• _Tasks_:
1. In the passage on Marlins baseball in Morehead City, how long was Sam Ott's drive to Morehead City?
2. Resume the passage on Marlins baseball in Morehead City, picking up right after its final sentence.

• _Selected passage_:
## Start

During the Eastern Michigan baseball season, Ott often received text messages from Doug Arden, who followed Ott’s college games on the Internet. Just minutes after the Eagles lost their final game that season, Ott got a text from Doug Arden: “Tough loss. So, when are you coming down?”
A few days later, when Sam Ott arrived in Morehead City after a 13½-hour drive, it was the first time he had ever seen the Atlantic Ocean.
• • •
Brad Haynal, a catcher from San Diego, had never experienced a thunderstorm before playing in Morehead City. By contrast, infielder Ryan Cranmer grew up just a 10-minute drive from Big Rock Stadium in Newport, and slept in his boyhood bedroom, and was very familiar with Atlantic storms.
Marlins players are recruited from colleges across the country, and the sales pitch generally follows the same path as the one that Calvin Rayburn heard about the Marlins from Alex Gonzalez, his pitching coach at Miami’s Barry University and a friend of Buddy Bengel:
“Do you think you’d be interested in playing in Morehead City?” Gonzalez asked Rayburn.
“Where is it?” Rayburn replied.
“On the beach.”
“Sign me up!”
Baseball at the beach isn’t all waves and suntan lotion, though. The Marlins have no locker room, so the players dress in the dugout. And when players are swinging well during batting practice before home games, balls may end up in the swamp beyond the left-field wall.

## End

(Word and element pointing listing)

## Start

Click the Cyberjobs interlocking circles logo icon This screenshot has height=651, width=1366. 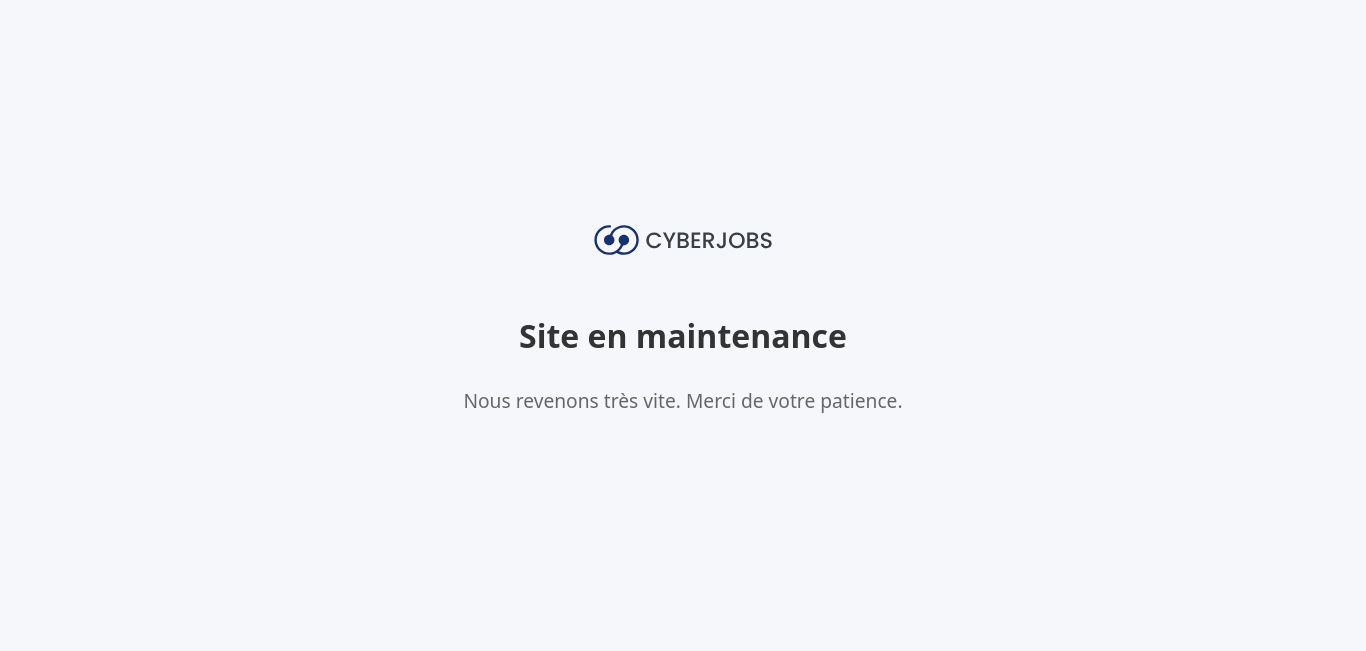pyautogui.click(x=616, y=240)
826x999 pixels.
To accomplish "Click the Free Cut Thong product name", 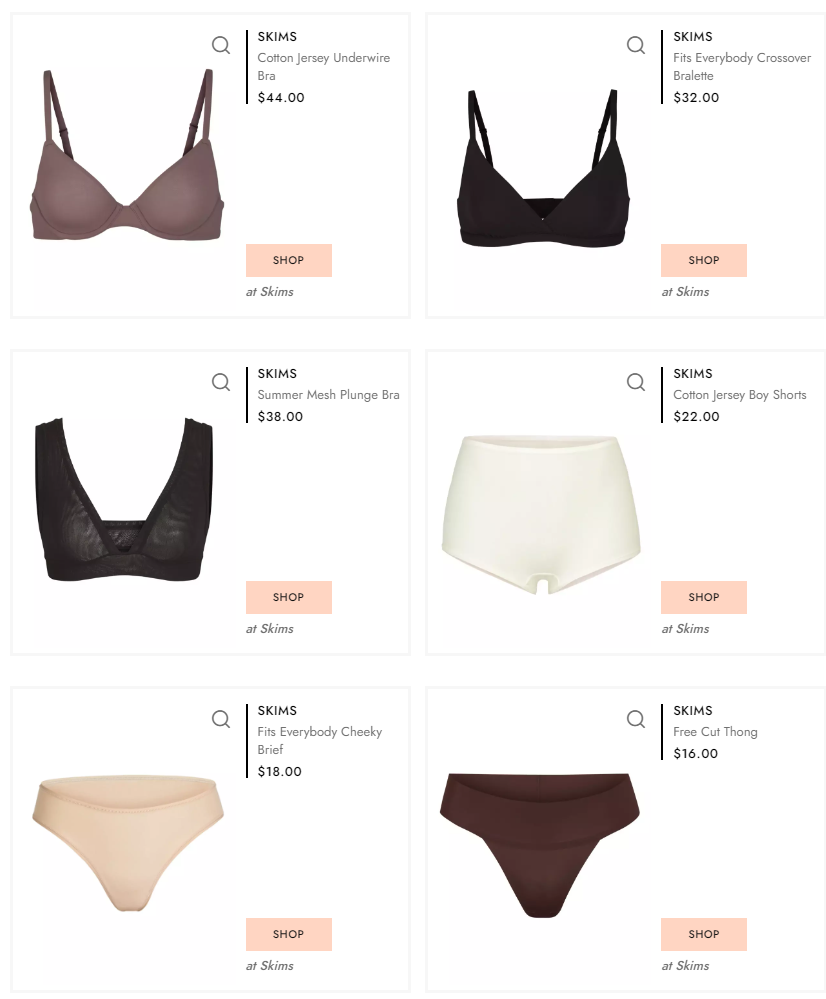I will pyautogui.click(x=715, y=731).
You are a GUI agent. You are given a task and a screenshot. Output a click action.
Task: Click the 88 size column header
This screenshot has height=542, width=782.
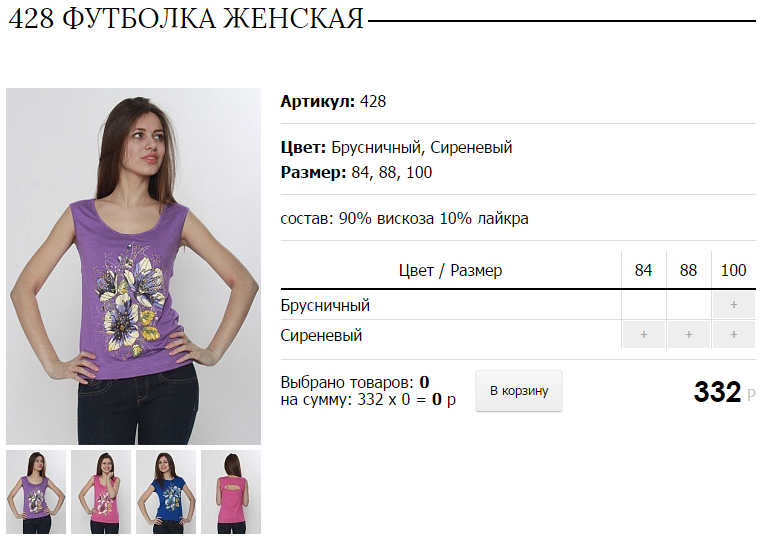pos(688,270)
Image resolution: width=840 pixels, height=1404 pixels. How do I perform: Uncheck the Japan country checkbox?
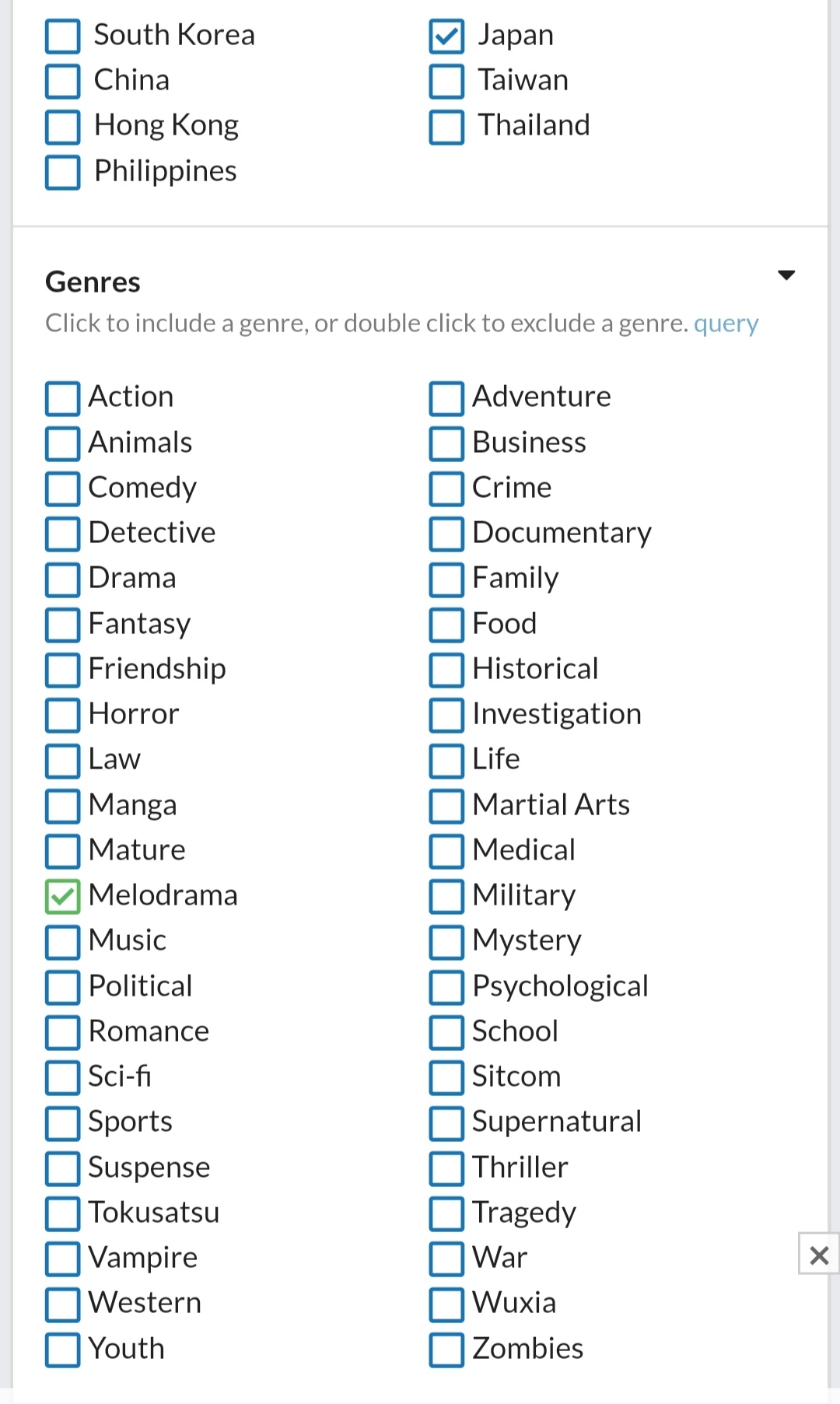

## End

• _Answers below_:
1. 13½ hours

2.
Bengel is hardly your typical baseball owner, either. He wears flip-flops to the office every day, where his dog, Bruno, greets visitors at the door. Bengel is also the Marlins’
groundskeeper and has been known to moonlight as his team’s unofficial pitching coach. During the Marlins’ first season, he sometimes had to run the sound, the scoreboard, and the statistics, working three computers at the same time, but only on nights when he wasn’t needed to dress as Finn, the team’s mascot.
When Bengel was informed before the 2013 season that the new concessions stand at the stadium hadn’t been built to proper code, he came up with the idea of cooking all of the hamburgers on three George Foreman grills. Troubleshooting is so prevalent that Bengel has designated it part of his general manager’s job description. “I hardly ever get to watch the game,” says Mitch Kluver, the Marlins’ 25-year-old GM. “Part of my role is to put out all of the small fires that occur during a game, and there are so many that I should probably carry a hose with me.”
The Marlins’ radio broadcaster in 2013, Josh Horton, was a rising senior at Misericordia University in Pennsylvania, whose only previous play-by-play experience had been a few college games. At the beginning of the season, he suffered such stage fright that he rarely said more than “ball” or “strike,” but by season’s end, on Carnival Night, he was broadcasting the game in a clown wig and, by his own admission, “wouldn’t shut up.”
“I remember telling my mom that working for the Marlins is like living in one country your entire life and then going to another country and trying to learn a new language,” Horton says. “Working for Buddy is like a culture shock.”
Even Bengel admits that he is an acquired taste. “The first two years, we couldn’t sell beer because a lot of people thought I was the bogeyman luring drunks to the neighborhood,” Bengel says. “But many of those same people are now loyal season-ticket holders.”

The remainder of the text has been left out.